#### Data to use

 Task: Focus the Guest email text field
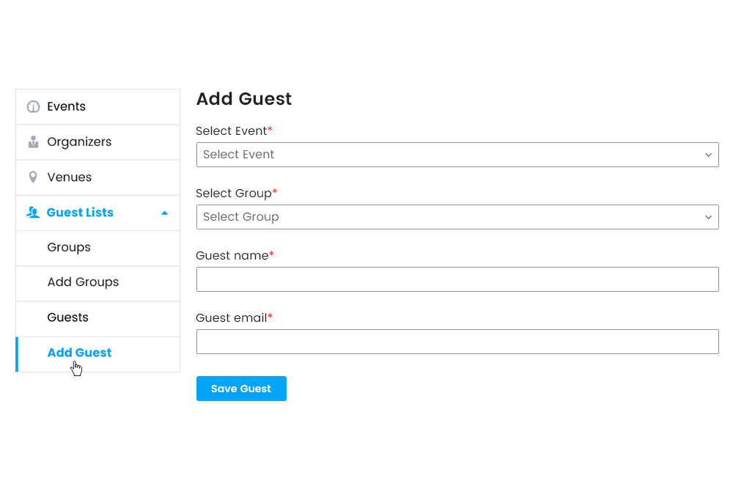[x=457, y=342]
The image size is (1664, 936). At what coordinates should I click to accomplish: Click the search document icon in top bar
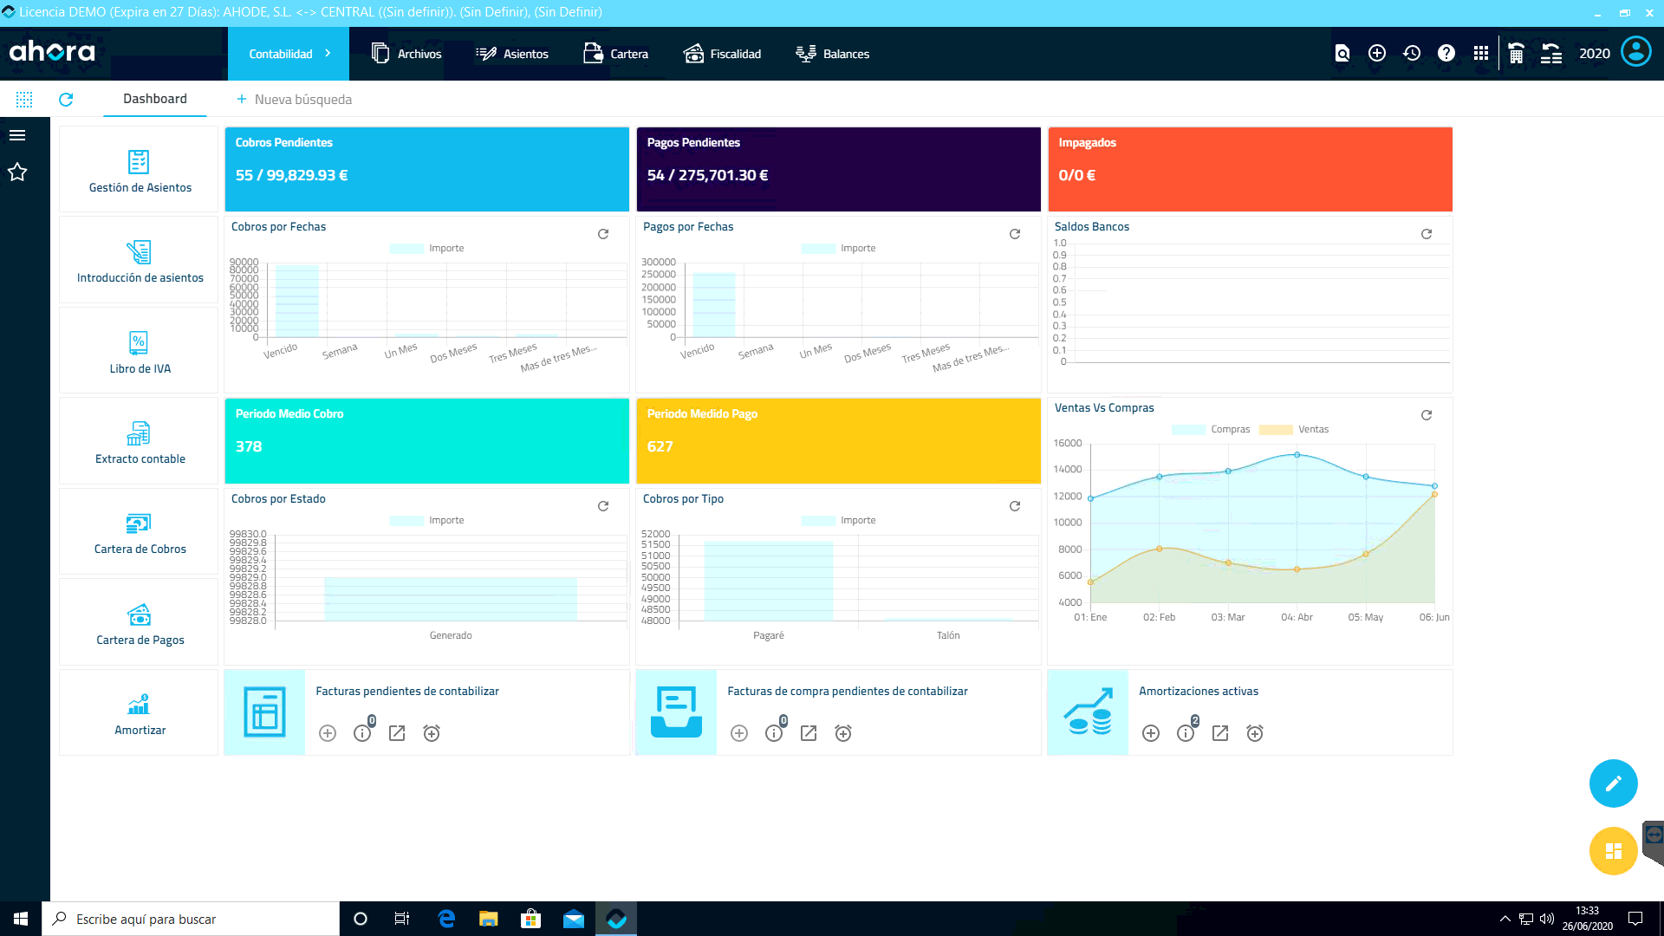coord(1342,54)
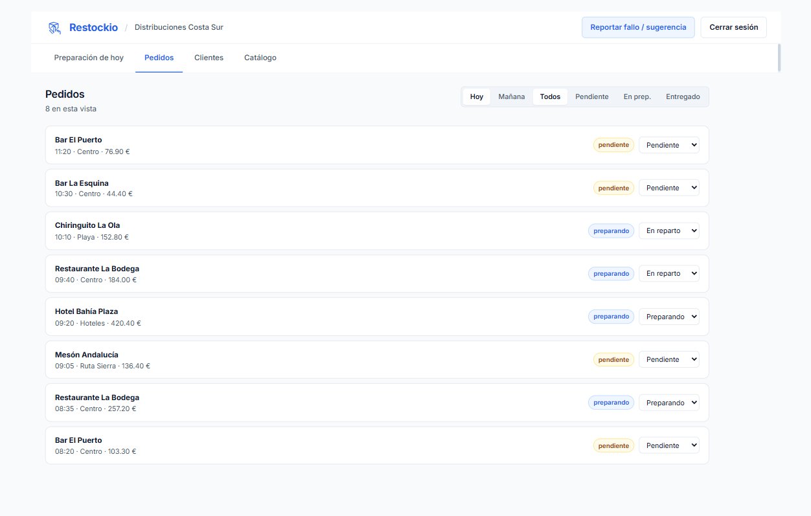Select the Todos status filter
Screen dimensions: 811x516
550,97
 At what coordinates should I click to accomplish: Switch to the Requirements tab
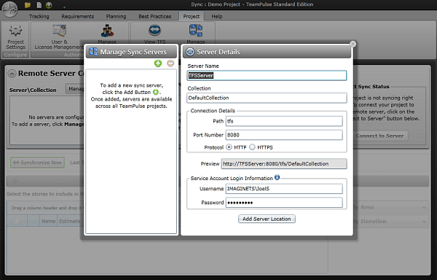point(78,17)
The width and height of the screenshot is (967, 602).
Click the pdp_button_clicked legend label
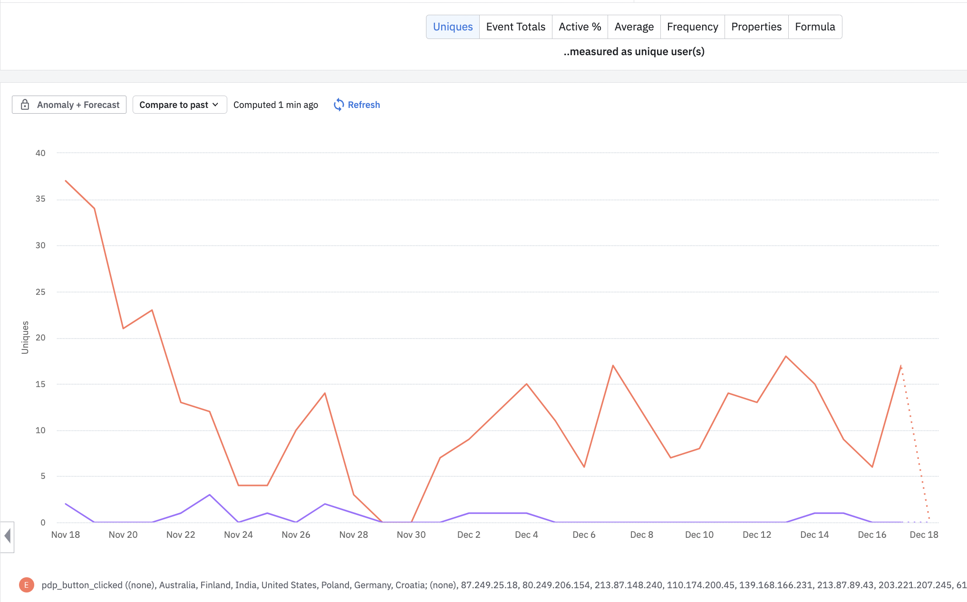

########

# Stated exercise:
In the listing, from the line containing "The width and" through the end, both inclusive, replace "legend label" with "legend entry" and leave everything else as it is. Give back only those lines, without the pictures.

# Full output:
The width and height of the screenshot is (967, 602).
Click the pdp_button_clicked legend entry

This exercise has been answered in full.